- _TEXT SEGMENT_:
Current social, environmental and political drivers will shape the future of global agriculture and place increased emphasis on our cropping systems to deliver healthy, biodiverse soils that can simultaneously store carbon and feed a growing human population. The role of selected key land management practices and isolated crop input types and intensities in delivering gains to any one of the above goals is relatively well understood. Less is known, however, about how combinations of land management and crop inputs act to exert effects on soil health, below-ground biodiversity, carbon building capacity and crop production.

The project will utilise the analytic capacity of Fera’s newly-established Big Soil Community platform, and the expertise of Newcastle University staff in carbon cycling and soil/biodiversity/crop assessment, to fill the above knowledge-gap using the University’s long-term ‘QLIF’ field plots, based at Nafferton Farm. Within this platform four replicated production practices are already being investigated at semi-commercial scales, broadly classed as ‘organic’, ‘high input conventional’, ‘bioprotectant driven’ and ‘carbon building’. Two opposing tillage operations have been overlaid onto these four input treatments, representing inversion (ploughing) and non-inversion (direct-drill) approaches. By leveraging this significant existing experimental resource, and supporting field sampling from it with laboratory work at Fera at Newcastle, this project will explore how the varied combinations of land management and input provided by QLIF effect soil health, below-ground biodiversity, carbon building capacity and crop production (in terms of yield, quality and pest and disease pressure). In addition, data collected in multiple field seasons will allow relationships between these variables to be assessed across systems and over time, for example to define the strength of expected correlations between soil health and carbon, the robustness of relationships across the different production practices and seasons under study, and the possibility that benefits can be ‘stacked’.

(Saved entries)
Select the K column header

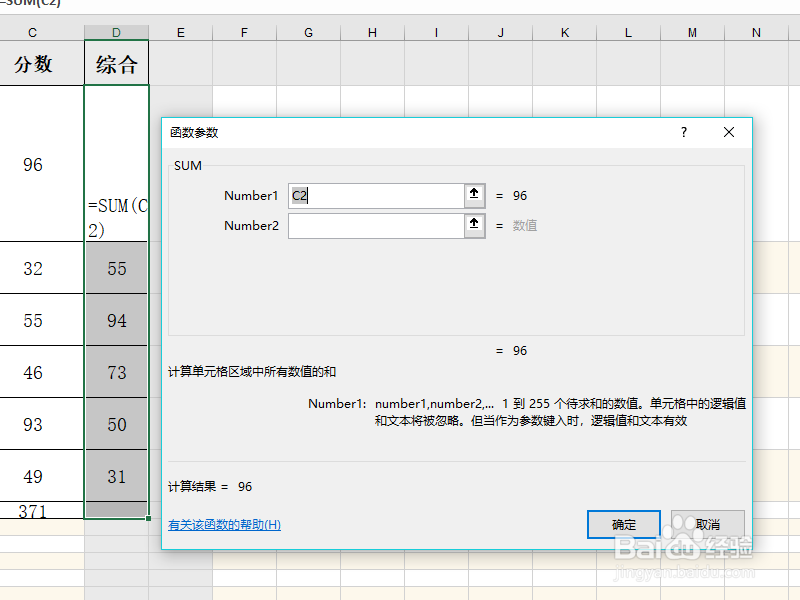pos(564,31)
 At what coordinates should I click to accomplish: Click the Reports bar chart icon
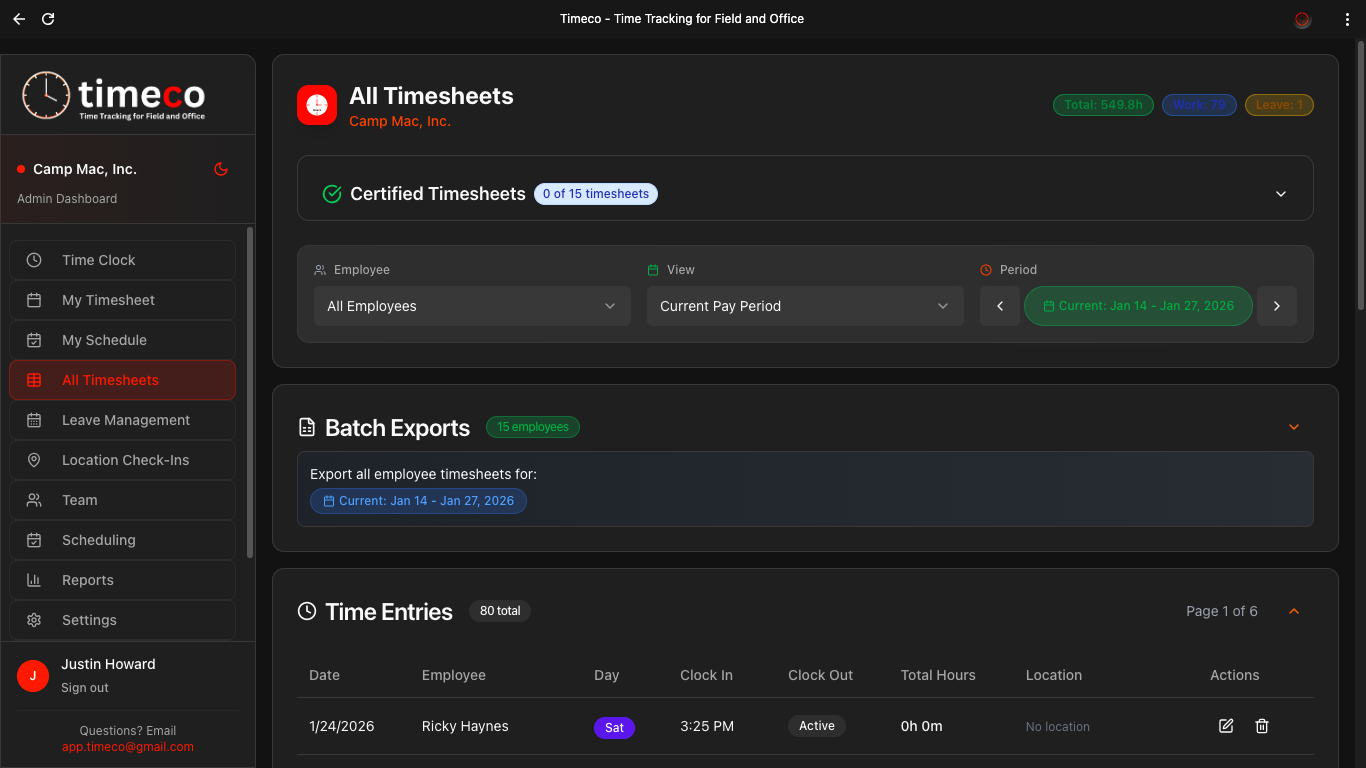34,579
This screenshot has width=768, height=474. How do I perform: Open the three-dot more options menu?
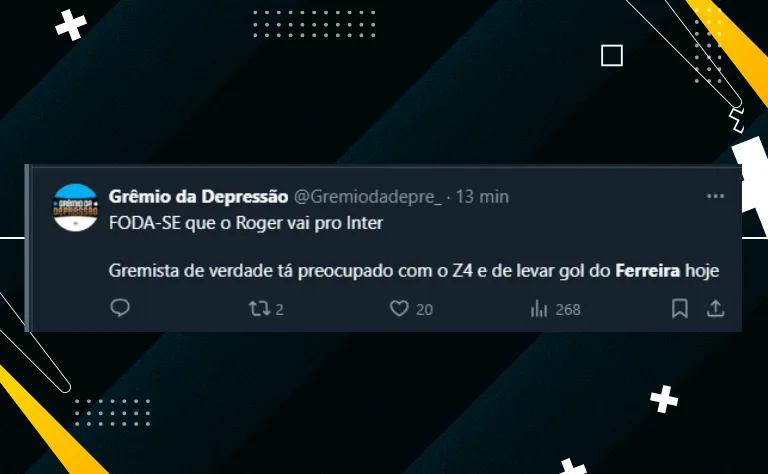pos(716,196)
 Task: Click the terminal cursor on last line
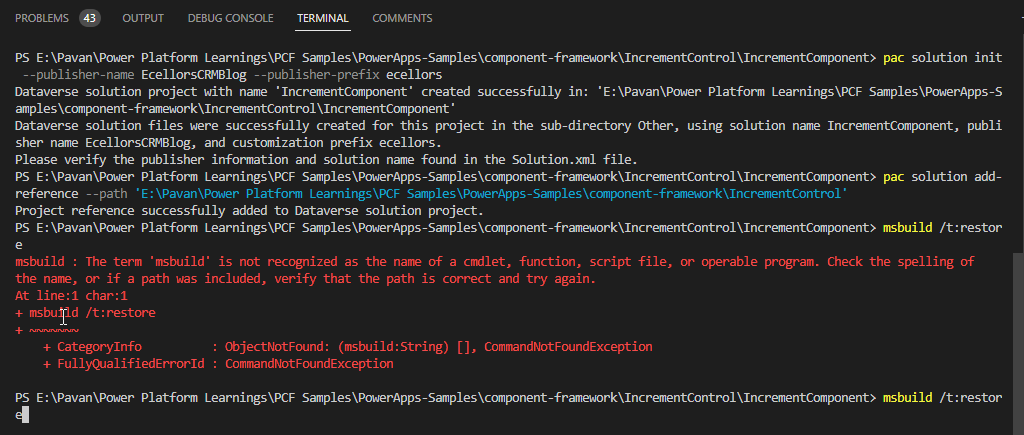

- _REQUIREMENT 1_: According to the project description, which two tillage operations have been overlaid onto the four input treatments?
- _REQUIREMENT 2_: Summarize the project description in two sentences.
- _REQUIREMENT 3_: Proceed with the project description, starting after its final sentence.
The records bear no relation to the project description.

- _OUTPUT 1_: Inversion (ploughing) and non-inversion (direct-drill) approaches.

- _OUTPUT 2_: Although individual land management practices and crop inputs are relatively well understood, less is known about how their combinations affect soil health, below-ground biodiversity, carbon building capacity and crop production. Drawing on Fera's Big Soil Community platform and Newcastle University expertise, the project will study these effects, and the relationships among them across systems and seasons, using the long-term QLIF field plots at Nafferton Farm, which combine four production practices with two tillage approaches.

- _OUTPUT 3_:
Location : Newcastle University

How to apply:
All applications musty be submitted to Newcastle University.
Please visit the IAFRI website for further guidance: https://www.ncl.ac.uk/iafri/learning/opportunities/
To apply directly please visit: (ensuring that you note the studentship code. e.g. IAF2001) https://www.ncl.ac.uk/postgraduate/apply/

Funding Notes

Applicants should have an interest in future farming systems, preferably with emphasis on soils, biodiversity and/or soil carbon sequestration.
Applicants should possess a 2:1 or above in a related discipline and hold a driving license to permit regular travel between the NU main campus and NU Farms.